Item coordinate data
______________________________

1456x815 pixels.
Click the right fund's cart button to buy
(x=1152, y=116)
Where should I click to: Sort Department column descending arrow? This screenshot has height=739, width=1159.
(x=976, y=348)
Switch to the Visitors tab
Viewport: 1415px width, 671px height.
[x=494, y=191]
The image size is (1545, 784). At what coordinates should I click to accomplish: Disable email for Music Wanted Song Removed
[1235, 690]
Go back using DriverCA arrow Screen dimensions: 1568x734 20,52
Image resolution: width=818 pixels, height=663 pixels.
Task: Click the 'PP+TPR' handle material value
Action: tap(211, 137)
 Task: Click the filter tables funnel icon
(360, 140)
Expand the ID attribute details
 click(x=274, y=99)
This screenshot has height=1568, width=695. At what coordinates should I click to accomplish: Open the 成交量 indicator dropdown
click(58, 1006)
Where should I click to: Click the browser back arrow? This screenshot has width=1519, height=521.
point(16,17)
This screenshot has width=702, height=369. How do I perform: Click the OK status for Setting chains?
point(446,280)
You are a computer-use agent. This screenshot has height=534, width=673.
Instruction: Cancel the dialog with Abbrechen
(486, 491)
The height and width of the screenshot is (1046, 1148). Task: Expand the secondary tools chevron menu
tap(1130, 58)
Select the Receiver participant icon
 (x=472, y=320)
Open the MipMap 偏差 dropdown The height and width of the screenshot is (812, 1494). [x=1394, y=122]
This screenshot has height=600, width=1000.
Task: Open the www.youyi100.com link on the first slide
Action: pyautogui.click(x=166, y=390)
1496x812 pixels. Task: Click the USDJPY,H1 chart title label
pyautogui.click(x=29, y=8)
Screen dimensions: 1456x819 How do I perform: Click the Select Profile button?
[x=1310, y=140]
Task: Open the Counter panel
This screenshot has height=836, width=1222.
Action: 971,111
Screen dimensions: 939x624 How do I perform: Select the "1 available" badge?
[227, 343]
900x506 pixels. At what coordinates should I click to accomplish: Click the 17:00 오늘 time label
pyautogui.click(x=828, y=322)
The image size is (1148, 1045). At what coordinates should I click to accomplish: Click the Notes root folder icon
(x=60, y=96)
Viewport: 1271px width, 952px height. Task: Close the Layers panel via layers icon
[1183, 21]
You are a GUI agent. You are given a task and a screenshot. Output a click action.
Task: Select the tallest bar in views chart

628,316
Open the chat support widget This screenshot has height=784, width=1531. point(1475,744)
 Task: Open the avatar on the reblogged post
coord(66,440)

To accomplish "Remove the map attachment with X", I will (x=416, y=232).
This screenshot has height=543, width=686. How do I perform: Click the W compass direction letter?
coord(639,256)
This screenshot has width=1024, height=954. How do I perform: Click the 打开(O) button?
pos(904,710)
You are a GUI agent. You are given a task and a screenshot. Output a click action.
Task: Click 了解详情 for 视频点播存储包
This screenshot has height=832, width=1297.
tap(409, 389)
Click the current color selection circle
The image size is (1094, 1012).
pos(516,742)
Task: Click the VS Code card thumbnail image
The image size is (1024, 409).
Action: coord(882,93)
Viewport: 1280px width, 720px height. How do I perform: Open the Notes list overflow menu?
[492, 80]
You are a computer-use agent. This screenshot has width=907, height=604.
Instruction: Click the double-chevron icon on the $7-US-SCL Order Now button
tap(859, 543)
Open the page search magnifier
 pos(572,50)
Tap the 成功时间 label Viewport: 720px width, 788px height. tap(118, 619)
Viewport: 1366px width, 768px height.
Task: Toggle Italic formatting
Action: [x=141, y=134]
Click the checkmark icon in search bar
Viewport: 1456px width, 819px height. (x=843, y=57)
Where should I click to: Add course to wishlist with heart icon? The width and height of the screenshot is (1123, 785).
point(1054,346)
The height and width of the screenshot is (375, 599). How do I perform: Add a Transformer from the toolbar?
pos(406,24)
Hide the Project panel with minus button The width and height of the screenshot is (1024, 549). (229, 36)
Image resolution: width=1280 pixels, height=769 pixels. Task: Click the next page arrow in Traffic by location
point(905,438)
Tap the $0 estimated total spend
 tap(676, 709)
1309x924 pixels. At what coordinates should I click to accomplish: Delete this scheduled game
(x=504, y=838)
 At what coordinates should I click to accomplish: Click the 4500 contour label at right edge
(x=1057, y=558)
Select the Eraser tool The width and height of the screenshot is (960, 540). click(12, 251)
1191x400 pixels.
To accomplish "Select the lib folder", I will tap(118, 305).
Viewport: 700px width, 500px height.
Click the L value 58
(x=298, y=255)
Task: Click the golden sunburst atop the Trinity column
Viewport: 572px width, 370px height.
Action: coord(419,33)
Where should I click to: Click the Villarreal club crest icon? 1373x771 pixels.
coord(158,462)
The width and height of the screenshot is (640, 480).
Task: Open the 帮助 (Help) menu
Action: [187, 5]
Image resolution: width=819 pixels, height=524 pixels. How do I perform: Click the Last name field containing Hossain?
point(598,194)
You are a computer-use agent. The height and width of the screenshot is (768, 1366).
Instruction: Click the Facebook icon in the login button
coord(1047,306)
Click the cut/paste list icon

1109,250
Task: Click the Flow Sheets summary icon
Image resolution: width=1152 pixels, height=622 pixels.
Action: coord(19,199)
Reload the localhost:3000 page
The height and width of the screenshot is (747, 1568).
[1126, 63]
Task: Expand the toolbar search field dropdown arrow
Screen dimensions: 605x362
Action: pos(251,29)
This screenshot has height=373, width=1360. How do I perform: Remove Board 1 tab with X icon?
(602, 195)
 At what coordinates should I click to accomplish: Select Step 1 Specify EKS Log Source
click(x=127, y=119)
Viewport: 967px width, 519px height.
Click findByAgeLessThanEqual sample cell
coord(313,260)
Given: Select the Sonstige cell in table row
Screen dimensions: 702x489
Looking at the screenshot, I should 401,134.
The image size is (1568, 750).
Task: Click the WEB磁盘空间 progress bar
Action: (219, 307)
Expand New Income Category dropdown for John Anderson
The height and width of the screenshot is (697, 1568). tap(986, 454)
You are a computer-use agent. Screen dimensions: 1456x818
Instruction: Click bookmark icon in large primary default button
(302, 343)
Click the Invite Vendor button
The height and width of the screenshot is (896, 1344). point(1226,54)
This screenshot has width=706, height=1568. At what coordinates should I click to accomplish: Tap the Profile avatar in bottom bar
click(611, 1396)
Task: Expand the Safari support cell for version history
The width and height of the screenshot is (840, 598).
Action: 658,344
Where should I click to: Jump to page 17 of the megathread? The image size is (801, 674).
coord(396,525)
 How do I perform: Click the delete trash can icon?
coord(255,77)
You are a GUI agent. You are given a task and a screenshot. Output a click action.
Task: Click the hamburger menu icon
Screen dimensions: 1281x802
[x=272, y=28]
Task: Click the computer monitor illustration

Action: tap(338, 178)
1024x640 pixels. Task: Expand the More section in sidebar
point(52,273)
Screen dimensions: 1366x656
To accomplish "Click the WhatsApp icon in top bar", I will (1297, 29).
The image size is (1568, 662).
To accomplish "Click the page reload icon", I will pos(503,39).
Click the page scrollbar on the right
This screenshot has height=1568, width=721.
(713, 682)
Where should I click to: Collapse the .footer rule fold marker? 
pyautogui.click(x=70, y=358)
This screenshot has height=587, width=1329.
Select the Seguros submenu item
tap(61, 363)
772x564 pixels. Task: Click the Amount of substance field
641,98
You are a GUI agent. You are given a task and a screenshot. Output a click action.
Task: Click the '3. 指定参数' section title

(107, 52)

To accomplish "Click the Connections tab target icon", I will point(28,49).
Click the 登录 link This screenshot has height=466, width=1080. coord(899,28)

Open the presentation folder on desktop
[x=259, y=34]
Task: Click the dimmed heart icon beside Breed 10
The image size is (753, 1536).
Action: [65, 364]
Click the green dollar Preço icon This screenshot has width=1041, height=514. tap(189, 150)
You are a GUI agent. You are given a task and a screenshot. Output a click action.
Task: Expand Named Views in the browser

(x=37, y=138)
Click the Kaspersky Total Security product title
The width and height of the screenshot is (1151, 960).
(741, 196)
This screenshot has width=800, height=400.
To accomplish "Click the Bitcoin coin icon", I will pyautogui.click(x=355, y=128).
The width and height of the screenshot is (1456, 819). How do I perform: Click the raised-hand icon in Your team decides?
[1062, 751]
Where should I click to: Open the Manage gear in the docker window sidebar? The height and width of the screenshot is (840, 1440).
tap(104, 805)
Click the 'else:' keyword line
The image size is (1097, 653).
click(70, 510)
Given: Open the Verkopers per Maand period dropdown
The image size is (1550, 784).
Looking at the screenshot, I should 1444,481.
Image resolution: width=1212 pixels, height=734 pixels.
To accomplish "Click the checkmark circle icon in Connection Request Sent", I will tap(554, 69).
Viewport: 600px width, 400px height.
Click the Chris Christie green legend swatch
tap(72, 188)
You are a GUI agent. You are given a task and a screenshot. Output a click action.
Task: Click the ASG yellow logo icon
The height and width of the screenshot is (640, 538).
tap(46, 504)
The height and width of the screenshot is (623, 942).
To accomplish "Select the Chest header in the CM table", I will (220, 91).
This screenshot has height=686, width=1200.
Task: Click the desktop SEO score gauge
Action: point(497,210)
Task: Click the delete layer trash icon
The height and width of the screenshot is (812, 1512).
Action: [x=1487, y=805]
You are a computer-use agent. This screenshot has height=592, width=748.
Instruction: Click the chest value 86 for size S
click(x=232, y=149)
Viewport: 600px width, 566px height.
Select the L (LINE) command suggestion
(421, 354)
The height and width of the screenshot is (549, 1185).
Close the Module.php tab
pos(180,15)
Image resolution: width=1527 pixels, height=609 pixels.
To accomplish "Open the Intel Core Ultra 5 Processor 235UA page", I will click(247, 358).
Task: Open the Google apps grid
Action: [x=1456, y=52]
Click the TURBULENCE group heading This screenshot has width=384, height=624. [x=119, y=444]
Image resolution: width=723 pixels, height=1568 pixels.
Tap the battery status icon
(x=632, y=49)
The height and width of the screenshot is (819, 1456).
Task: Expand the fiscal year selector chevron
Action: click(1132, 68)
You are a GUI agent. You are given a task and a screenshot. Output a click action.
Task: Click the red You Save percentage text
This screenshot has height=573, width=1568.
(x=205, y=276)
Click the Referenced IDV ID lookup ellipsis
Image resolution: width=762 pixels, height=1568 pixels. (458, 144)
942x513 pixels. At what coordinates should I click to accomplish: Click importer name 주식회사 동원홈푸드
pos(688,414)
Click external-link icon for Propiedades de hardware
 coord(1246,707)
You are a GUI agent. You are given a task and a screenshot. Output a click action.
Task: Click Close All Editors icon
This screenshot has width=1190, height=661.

______________________________

• **EXERCISE AIM**: Render the stretch of the material from the line containing "Viewport: 1271px width, 952px" through the line containing "Action: [x=141, y=134]" as a Markdown table, skipping blank lines. Use a column named Row for the row number and a column named Line for the text of each line.

• **ANSWER TO THIS PROBLEM**:
| Row | Line |
|---|---|
| 1 | Viewport: 1271px width, 952px height. Task: Close the Layers panel via layers icon |
| 2 | [1183, 21] |
| 3 | You are a GUI agent. You are given a task and a screenshot. Output a click action. |
| 4 | Task: Select the tallest bar in views chart |
| 5 | 628,316 |
| 6 | Open the chat support widget This screenshot has height=784, width=1531. point(1475,744) |
| 7 |  Task: Open the avatar on the reblogged post |
| 8 | coord(66,440) |
| 9 | To accomplish "Remove the map attachment with X", I will (x=416, y=232). |
| 10 | This screenshot has height=543, width=686. How do I perform: Click the W compass direction letter? |
| 11 | coord(639,256) |
| 12 | This screenshot has width=1024, height=954. How do I perform: Click the 打开(O) button? |
| 13 | pos(904,710) |
| 14 | You are a GUI agent. You are given a task and a screenshot. Output a click action. |
| 15 | Task: Click 了解详情 for 视频点播存储包 |
| 16 | This screenshot has height=832, width=1297. |
| 17 | tap(409, 389) |
| 18 | Click the current color selection circle |
| 19 | The image size is (1094, 1012). |
| 20 | pos(516,742) |
| 21 | Task: Click the VS Code card thumbnail image |
| 22 | The image size is (1024, 409). |
| 23 | Action: coord(882,93) |
| 24 | Viewport: 1280px width, 720px height. How do I perform: Open the Notes list overflow menu? |
| 25 | [492, 80] |
| 26 | You are a computer-use agent. This screenshot has width=907, height=604. |
| 27 | Instruction: Click the double-chevron icon on the $7-US-SCL Order Now button |
| 28 | tap(859, 543) |
| 29 | Open the page search magnifier |
| 30 |  pos(572,50) |
| 31 | Tap the 成功时间 label Viewport: 720px width, 788px height. tap(118, 619) |
| 32 | Viewport: 1366px width, 768px height. |
| 33 | Task: Toggle Italic formatting |
| 34 | Action: [x=141, y=134] |